12話 ~友達と王城へ~
「うわーすげーーー!」
立派な両開きの扉が開いた途端、エイトは歓声をあげた。
ここは王城の図書室。第14王子ルーナの案内でやって来たのはクラスメイトのエイト、フォード、シューキの3人。
普通の人がなかなか入ることのできないここは、薄暗くて少し湿っていて静かで、けれど何かがいるような気配がする。まるで本の洞窟のようだ。
「これ全部売ったらいくらになんのかな………」
馬鹿みたいな顔をしたエイトがいう。商人志望の彼女が気になるのはやはり金額のようだ。
「それ僕も今そう思った」
フォードがゆっくりとした口調で言う。クラスで一番体の大きな彼はいつもニコニコしているので人気がある。
「ちょっとふたりとも何を言っているんだよ。こんなすばらしいものを見てそんなくだらない感想持ってちゃ駄目だよ。ここにあるのは知識の結晶なんだ。宝なんだ」
口をとんがらせているのはシューキ。彼は暇さえあればいつも本を読んでいるので、ふたりの反応に我慢できないようだった。

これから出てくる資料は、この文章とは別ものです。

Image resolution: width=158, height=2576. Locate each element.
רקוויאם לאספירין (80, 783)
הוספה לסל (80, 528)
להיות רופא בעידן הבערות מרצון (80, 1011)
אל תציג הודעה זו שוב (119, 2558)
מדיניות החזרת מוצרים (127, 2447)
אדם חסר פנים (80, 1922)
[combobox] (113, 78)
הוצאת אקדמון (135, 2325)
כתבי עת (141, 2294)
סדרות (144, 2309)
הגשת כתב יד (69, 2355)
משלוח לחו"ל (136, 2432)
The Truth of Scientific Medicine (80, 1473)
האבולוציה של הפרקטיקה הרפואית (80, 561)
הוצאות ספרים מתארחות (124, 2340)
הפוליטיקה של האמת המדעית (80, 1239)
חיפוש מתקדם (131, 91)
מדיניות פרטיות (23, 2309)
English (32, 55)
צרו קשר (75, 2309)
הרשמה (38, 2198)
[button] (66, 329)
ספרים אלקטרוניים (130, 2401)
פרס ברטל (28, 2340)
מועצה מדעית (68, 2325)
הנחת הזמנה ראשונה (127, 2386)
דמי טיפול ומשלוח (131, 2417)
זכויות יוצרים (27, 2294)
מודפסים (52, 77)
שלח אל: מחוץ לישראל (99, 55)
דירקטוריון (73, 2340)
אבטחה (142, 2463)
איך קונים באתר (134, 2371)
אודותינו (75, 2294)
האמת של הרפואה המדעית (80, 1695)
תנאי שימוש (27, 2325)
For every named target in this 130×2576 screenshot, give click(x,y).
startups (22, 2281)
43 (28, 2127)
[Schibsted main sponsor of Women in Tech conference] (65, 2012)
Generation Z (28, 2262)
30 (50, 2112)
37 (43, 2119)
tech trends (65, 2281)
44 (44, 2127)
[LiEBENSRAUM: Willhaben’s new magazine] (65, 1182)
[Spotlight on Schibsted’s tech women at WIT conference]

「お宝って言ったら金額だろ?やっぱりシューキも俺と同じじゃんか。本は高いからなぁ、一冊買うだけでも金貨が必要になるんだぞ」
「へーすごいんだねー」
「一番高いのは異世界の本だな。そんなのを買おうと思ったら一冊で大金貨が必要になるよ」
「えーほんとうに?」
「本当本当、金持ちの貴族が喜んで買うんだよ。何にも分かってない癖に見栄の為だけに大金を出すんだ。馬鹿じゃないかと思うよな」
「ちょっとエイト!貴族様の悪口は止めなよ、誰かに聞かれてたら死刑になっちゃう!」
エイトの口を押えたフォードが周りを見渡しながら泣きそうな顔で言う。
「もごごごごごご………」
「ちょっとふたりとも静かにしなきゃ駄目じゃないか。だいたいにしてこう言う場所じゃあんまり大声はもちろん喋り過ぎるのも良くないんだよ。つばが跳んだりしたら本に染みが出来る」
「何でも知ってるお前ならわかるんじゃないの?これ全部だったら大金貨1000枚くらいかなあ?」
「知らないよそんな事!」
シューキは大声をあげた。
「三人とも落ち着いて?」
今にも取っ組み合いを始めそうなところに、黄色いふわふわ髪のルーナが声を掛ける。
その落ち着いて気品のある声は、やはり普通の人間とはどこか違うものがある。
いつもの調子で盛り上がっていた三人もその声を聞いたおかげでようやく落ち着きを取り戻し、個々が学校では無い事を思い出した。
「ごめんな、なんか楽しくなって騒いじゃったよ………」
エイトが頭を下げた。
彼女は声が大きく活発でまるで少年のような子だが、素直な心を持っていて悪いことをしたらちゃんと謝れるのでクラスでも人気のムードメイカーなのだ。
「いまは他の利用者はいないから大丈夫」
ルーナは落ち着いた様子でにっこりと笑った。
「次からは気を付けるよ」
「うん」
ああ、成長しているな。
この学校に来たばかりの時には緊張していて、おしゃべりもあんなにぎこちなかったのになぁ………。
まるで自分の子供の成長を見ている親のような気持になって、セトは心が温かくなった。